** BEGIN EXTRACTED ENTRIES **

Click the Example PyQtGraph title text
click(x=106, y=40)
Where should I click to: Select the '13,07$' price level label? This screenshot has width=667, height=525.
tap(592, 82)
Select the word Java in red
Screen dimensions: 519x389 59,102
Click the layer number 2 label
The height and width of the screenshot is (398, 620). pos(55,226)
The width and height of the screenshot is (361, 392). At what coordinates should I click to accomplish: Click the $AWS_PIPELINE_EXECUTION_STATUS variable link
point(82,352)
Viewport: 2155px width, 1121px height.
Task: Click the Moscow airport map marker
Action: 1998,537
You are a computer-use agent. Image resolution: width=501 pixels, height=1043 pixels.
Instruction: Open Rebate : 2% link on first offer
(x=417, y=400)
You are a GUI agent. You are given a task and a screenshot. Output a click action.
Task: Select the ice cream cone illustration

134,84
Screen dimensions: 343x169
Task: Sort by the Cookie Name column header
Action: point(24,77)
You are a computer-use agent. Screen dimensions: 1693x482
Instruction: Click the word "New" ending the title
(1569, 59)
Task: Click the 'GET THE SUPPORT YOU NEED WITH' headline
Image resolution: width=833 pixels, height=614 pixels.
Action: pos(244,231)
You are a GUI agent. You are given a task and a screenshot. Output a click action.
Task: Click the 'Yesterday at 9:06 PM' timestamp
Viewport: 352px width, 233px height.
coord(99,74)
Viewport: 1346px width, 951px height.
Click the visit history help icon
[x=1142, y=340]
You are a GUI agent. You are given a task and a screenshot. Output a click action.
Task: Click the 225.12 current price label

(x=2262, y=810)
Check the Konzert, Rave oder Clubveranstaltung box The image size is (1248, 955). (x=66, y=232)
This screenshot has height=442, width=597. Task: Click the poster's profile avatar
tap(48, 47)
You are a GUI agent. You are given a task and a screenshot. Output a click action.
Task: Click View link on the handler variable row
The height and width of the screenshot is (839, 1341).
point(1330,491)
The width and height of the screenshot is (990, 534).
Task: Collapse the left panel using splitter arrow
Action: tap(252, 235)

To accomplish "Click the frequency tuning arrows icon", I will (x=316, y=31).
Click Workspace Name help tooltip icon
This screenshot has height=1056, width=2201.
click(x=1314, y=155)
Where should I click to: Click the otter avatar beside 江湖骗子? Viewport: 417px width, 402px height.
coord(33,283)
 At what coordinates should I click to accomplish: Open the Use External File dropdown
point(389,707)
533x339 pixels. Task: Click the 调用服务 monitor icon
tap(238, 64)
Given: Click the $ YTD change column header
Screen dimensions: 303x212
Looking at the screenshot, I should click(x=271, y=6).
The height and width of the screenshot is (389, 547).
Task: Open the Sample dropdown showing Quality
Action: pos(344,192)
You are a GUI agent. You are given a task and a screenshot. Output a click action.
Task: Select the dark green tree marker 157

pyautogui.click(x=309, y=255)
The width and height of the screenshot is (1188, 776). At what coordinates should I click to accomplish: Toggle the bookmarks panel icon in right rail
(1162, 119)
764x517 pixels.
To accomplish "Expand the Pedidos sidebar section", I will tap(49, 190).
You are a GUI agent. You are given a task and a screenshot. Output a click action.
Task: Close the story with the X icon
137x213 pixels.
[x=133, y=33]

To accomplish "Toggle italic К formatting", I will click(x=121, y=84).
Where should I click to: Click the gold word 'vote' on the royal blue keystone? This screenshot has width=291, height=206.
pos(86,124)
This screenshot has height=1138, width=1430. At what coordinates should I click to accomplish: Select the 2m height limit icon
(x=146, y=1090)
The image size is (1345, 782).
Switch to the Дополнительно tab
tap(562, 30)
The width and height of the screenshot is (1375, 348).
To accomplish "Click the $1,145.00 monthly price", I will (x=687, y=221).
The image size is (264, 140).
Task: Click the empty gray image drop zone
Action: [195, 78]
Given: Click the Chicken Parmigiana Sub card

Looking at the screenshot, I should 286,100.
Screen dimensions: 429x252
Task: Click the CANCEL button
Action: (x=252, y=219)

** END EXTRACTED ENTRIES **

AIM: Copy out the entries word for word, starting from the first entry and continuing through the line that contains "Check the Konzert, Rave", including that line.

ANSWER TO THIS EXERCISE:
Click the Example PyQtGraph title text
click(x=106, y=40)
Where should I click to: Select the '13,07$' price level label? This screenshot has width=667, height=525.
tap(592, 82)
Select the word Java in red
Screen dimensions: 519x389 59,102
Click the layer number 2 label
The height and width of the screenshot is (398, 620). pos(55,226)
The width and height of the screenshot is (361, 392). At what coordinates should I click to accomplish: Click the $AWS_PIPELINE_EXECUTION_STATUS variable link
point(82,352)
Viewport: 2155px width, 1121px height.
Task: Click the Moscow airport map marker
Action: 1998,537
You are a computer-use agent. Image resolution: width=501 pixels, height=1043 pixels.
Instruction: Open Rebate : 2% link on first offer
(x=417, y=400)
You are a GUI agent. You are given a task and a screenshot. Output a click action.
Task: Select the ice cream cone illustration

134,84
Screen dimensions: 343x169
Task: Sort by the Cookie Name column header
Action: point(24,77)
You are a computer-use agent. Screen dimensions: 1693x482
Instruction: Click the word "New" ending the title
(1569, 59)
Task: Click the 'GET THE SUPPORT YOU NEED WITH' headline
Image resolution: width=833 pixels, height=614 pixels.
Action: pos(244,231)
You are a GUI agent. You are given a task and a screenshot. Output a click action.
Task: Click the 'Yesterday at 9:06 PM' timestamp
Viewport: 352px width, 233px height.
coord(99,74)
Viewport: 1346px width, 951px height.
Click the visit history help icon
[x=1142, y=340]
You are a GUI agent. You are given a task and a screenshot. Output a click action.
Task: Click the 225.12 current price label

(x=2262, y=810)
Check the Konzert, Rave oder Clubveranstaltung box The image size is (1248, 955). (x=66, y=232)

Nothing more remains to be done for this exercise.